> [THE PROBLEM] Reproduce the data below with every occurrence of "GUI agent" changed to "interface agent", leaving all other text unchanged.

> [MATERIAL TO PROCESS]
__________________________________________________

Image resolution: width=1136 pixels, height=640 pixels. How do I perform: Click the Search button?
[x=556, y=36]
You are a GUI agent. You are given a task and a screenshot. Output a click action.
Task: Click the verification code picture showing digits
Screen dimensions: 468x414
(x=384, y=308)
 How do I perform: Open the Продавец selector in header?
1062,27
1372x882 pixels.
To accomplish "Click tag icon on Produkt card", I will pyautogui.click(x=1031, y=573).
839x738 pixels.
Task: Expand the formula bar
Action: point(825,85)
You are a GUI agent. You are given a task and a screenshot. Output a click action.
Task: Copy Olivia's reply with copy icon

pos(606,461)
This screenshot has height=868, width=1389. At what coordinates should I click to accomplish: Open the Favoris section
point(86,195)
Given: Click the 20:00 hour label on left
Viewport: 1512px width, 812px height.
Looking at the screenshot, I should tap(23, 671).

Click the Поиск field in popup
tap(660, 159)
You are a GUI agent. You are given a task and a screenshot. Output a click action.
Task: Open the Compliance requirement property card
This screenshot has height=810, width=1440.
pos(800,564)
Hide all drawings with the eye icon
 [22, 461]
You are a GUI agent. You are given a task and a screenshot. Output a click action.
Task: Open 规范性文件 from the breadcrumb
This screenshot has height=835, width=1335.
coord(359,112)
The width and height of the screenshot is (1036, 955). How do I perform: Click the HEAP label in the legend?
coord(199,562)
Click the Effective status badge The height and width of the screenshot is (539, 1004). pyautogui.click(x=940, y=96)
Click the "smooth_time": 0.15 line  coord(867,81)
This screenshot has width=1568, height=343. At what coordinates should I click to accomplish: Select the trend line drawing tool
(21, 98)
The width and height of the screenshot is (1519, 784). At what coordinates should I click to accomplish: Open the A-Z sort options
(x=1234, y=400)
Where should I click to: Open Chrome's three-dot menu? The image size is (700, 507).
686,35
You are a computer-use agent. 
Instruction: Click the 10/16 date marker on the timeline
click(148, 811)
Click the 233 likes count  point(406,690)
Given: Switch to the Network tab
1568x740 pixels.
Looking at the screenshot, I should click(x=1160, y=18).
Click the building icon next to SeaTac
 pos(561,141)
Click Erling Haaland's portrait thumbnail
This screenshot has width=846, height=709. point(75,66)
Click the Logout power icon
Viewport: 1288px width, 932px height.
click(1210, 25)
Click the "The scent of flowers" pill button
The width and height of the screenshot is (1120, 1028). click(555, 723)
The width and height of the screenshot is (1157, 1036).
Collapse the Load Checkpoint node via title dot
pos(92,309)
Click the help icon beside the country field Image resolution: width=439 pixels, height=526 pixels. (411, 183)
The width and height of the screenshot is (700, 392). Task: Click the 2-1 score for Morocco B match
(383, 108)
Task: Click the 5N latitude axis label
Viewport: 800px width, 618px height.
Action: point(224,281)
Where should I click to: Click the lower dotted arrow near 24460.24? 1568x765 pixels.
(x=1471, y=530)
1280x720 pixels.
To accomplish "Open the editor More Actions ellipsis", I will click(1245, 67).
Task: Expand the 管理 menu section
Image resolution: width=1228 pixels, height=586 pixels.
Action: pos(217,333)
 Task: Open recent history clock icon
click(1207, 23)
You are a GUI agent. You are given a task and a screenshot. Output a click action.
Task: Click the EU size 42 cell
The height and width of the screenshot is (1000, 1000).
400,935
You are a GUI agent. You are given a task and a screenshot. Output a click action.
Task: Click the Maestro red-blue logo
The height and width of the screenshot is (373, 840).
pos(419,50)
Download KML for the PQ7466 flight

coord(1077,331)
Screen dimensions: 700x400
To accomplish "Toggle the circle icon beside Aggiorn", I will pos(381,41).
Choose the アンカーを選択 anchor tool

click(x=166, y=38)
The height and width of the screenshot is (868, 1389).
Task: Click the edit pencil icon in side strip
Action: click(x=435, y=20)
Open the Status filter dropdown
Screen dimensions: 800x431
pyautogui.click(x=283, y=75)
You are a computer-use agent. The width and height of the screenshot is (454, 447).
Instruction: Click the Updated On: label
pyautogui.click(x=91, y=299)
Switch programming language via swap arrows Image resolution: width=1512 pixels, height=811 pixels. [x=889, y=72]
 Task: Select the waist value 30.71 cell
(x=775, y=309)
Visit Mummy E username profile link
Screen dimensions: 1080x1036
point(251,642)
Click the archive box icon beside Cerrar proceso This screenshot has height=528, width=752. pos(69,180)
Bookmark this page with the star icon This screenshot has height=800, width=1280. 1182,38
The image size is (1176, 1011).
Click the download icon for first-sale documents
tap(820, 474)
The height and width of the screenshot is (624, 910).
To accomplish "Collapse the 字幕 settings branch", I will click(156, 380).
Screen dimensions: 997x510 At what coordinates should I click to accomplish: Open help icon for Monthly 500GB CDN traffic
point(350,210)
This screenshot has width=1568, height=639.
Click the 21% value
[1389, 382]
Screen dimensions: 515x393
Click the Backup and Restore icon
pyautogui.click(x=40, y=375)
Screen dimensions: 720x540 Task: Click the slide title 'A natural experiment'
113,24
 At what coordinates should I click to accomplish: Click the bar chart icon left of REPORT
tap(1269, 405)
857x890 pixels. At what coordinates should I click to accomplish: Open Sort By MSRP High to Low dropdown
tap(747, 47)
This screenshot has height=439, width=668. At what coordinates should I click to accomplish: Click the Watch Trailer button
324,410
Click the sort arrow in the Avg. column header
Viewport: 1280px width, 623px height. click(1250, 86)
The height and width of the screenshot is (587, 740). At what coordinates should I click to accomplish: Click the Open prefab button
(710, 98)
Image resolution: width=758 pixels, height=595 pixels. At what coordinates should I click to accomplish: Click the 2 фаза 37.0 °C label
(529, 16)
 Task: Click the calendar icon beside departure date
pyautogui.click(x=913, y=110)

__________________________________________________

> [RESPONSE BELOW]
Image resolution: width=1136 pixels, height=640 pixels. How do I perform: Click the Search button?
[x=556, y=36]
You are a interface agent. You are given a task and a screenshot. Output a click action.
Task: Click the verification code picture showing digits
Screen dimensions: 468x414
(x=384, y=308)
 How do I perform: Open the Продавец selector in header?
1062,27
1372x882 pixels.
To accomplish "Click tag icon on Produkt card", I will pyautogui.click(x=1031, y=573).
839x738 pixels.
Task: Expand the formula bar
Action: point(825,85)
You are a interface agent. You are given a task and a screenshot. Output a click action.
Task: Copy Olivia's reply with copy icon

pos(606,461)
This screenshot has height=868, width=1389. At what coordinates should I click to accomplish: Open the Favoris section
point(86,195)
Given: Click the 20:00 hour label on left
Viewport: 1512px width, 812px height.
Looking at the screenshot, I should tap(23, 671).

Click the Поиск field in popup
tap(660, 159)
You are a interface agent. You are given a task and a screenshot. Output a click action.
Task: Open the Compliance requirement property card
This screenshot has height=810, width=1440.
pos(800,564)
Hide all drawings with the eye icon
 [22, 461]
You are a interface agent. You are given a task and a screenshot. Output a click action.
Task: Open 规范性文件 from the breadcrumb
This screenshot has height=835, width=1335.
coord(359,112)
The width and height of the screenshot is (1036, 955). How do I perform: Click the HEAP label in the legend?
coord(199,562)
Click the Effective status badge The height and width of the screenshot is (539, 1004). pyautogui.click(x=940, y=96)
Click the "smooth_time": 0.15 line  coord(867,81)
This screenshot has width=1568, height=343. At what coordinates should I click to accomplish: Select the trend line drawing tool
(21, 98)
The width and height of the screenshot is (1519, 784). At what coordinates should I click to accomplish: Open the A-Z sort options
(x=1234, y=400)
Where should I click to: Open Chrome's three-dot menu? The image size is (700, 507).
686,35
You are a computer-use agent. 
Instruction: Click the 10/16 date marker on the timeline
click(148, 811)
Click the 233 likes count  point(406,690)
Given: Switch to the Network tab
1568x740 pixels.
Looking at the screenshot, I should click(x=1160, y=18).
Click the building icon next to SeaTac
 pos(561,141)
Click Erling Haaland's portrait thumbnail
This screenshot has width=846, height=709. point(75,66)
Click the Logout power icon
Viewport: 1288px width, 932px height.
click(1210, 25)
Click the "The scent of flowers" pill button
The width and height of the screenshot is (1120, 1028). click(555, 723)
The width and height of the screenshot is (1157, 1036).
Collapse the Load Checkpoint node via title dot
pos(92,309)
Click the help icon beside the country field Image resolution: width=439 pixels, height=526 pixels. (411, 183)
The width and height of the screenshot is (700, 392). Task: Click the 2-1 score for Morocco B match
(383, 108)
Task: Click the 5N latitude axis label
Viewport: 800px width, 618px height.
Action: point(224,281)
Where should I click to: Click the lower dotted arrow near 24460.24? 1568x765 pixels.
(x=1471, y=530)
1280x720 pixels.
To accomplish "Open the editor More Actions ellipsis", I will click(1245, 67).
Task: Expand the 管理 menu section
Image resolution: width=1228 pixels, height=586 pixels.
Action: pos(217,333)
 Task: Open recent history clock icon
click(1207, 23)
You are a interface agent. You are given a task and a screenshot. Output a click action.
Task: Click the EU size 42 cell
The height and width of the screenshot is (1000, 1000).
400,935
You are a interface agent. You are given a task and a screenshot. Output a click action.
Task: Click the Maestro red-blue logo
The height and width of the screenshot is (373, 840).
pos(419,50)
Download KML for the PQ7466 flight

coord(1077,331)
Screen dimensions: 700x400
To accomplish "Toggle the circle icon beside Aggiorn", I will pos(381,41).
Choose the アンカーを選択 anchor tool

click(x=166, y=38)
The height and width of the screenshot is (868, 1389).
Task: Click the edit pencil icon in side strip
Action: click(x=435, y=20)
Open the Status filter dropdown
Screen dimensions: 800x431
pyautogui.click(x=283, y=75)
You are a computer-use agent. The width and height of the screenshot is (454, 447).
Instruction: Click the Updated On: label
pyautogui.click(x=91, y=299)
Switch programming language via swap arrows Image resolution: width=1512 pixels, height=811 pixels. [x=889, y=72]
 Task: Select the waist value 30.71 cell
(x=775, y=309)
Visit Mummy E username profile link
Screen dimensions: 1080x1036
point(251,642)
Click the archive box icon beside Cerrar proceso This screenshot has height=528, width=752. pos(69,180)
Bookmark this page with the star icon This screenshot has height=800, width=1280. 1182,38
The image size is (1176, 1011).
Click the download icon for first-sale documents
tap(820, 474)
The height and width of the screenshot is (624, 910).
To accomplish "Collapse the 字幕 settings branch", I will click(156, 380).
Screen dimensions: 997x510 At what coordinates should I click to accomplish: Open help icon for Monthly 500GB CDN traffic
point(350,210)
This screenshot has width=1568, height=639.
Click the 21% value
[1389, 382]
Screen dimensions: 515x393
Click the Backup and Restore icon
pyautogui.click(x=40, y=375)
Screen dimensions: 720x540 Task: Click the slide title 'A natural experiment'
113,24
 At what coordinates should I click to accomplish: Click the bar chart icon left of REPORT
tap(1269, 405)
857x890 pixels. At what coordinates should I click to accomplish: Open Sort By MSRP High to Low dropdown
tap(747, 47)
This screenshot has height=439, width=668. At what coordinates should I click to accomplish: Click the Watch Trailer button
324,410
Click the sort arrow in the Avg. column header
Viewport: 1280px width, 623px height. click(1250, 86)
The height and width of the screenshot is (587, 740). At what coordinates should I click to accomplish: Click the Open prefab button
(710, 98)
Image resolution: width=758 pixels, height=595 pixels. At what coordinates should I click to accomplish: Click the 2 фаза 37.0 °C label
(529, 16)
 Task: Click the calendar icon beside departure date
pyautogui.click(x=913, y=110)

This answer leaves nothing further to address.